- Task to carry out -
Take the data below and filter it for lines containing the word "text"; show each line found.

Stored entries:

Content starts

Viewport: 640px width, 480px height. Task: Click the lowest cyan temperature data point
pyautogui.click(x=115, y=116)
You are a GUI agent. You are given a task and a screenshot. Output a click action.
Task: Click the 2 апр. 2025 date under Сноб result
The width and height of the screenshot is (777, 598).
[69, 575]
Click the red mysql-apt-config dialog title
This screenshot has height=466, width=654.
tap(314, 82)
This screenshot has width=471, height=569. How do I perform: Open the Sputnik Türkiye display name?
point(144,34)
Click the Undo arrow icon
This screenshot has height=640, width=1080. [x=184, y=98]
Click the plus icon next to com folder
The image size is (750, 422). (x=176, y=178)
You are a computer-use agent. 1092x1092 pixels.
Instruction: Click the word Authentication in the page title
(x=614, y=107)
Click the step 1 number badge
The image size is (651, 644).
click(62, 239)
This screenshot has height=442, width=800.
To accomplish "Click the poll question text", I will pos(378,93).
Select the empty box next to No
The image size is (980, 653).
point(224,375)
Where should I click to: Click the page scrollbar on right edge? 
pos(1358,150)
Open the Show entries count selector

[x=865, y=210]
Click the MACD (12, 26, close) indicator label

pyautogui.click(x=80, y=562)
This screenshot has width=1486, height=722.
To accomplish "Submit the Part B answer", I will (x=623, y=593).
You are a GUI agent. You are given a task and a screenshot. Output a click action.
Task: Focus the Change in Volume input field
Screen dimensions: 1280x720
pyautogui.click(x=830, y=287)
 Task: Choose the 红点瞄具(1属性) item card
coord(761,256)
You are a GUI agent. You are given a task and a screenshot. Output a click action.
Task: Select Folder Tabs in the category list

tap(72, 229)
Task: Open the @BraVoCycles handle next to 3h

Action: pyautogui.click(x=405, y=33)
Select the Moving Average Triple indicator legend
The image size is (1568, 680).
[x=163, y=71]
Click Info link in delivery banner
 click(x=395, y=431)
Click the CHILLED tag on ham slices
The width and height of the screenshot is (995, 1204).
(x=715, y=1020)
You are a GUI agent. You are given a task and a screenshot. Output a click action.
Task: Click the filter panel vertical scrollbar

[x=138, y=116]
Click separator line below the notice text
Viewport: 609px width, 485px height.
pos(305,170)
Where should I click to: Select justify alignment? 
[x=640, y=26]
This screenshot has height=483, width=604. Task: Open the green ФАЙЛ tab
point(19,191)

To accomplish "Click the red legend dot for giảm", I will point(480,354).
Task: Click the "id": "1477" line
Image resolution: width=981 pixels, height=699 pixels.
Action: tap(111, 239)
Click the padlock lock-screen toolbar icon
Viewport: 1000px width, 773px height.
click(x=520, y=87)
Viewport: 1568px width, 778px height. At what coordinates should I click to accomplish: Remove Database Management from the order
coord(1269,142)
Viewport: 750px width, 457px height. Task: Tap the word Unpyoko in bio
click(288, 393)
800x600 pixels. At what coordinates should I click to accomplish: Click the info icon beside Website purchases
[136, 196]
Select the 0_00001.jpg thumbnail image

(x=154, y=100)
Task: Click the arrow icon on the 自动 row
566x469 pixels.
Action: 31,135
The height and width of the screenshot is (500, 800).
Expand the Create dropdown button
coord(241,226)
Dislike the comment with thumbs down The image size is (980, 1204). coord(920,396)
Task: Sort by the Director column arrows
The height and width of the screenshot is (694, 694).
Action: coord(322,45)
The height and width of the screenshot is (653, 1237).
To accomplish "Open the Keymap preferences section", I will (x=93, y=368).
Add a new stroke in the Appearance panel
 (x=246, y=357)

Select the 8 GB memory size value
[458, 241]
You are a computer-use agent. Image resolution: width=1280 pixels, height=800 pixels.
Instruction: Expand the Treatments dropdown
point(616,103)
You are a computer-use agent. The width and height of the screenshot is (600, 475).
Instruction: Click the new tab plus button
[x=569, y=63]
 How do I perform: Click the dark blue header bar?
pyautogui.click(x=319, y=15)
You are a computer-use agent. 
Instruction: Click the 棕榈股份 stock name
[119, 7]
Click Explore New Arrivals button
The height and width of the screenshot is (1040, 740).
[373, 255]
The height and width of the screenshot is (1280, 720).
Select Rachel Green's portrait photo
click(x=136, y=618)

Content ends

- Written solution -
To accomplish "Click the poll question text", I will pos(378,93).
Click separator line below the notice text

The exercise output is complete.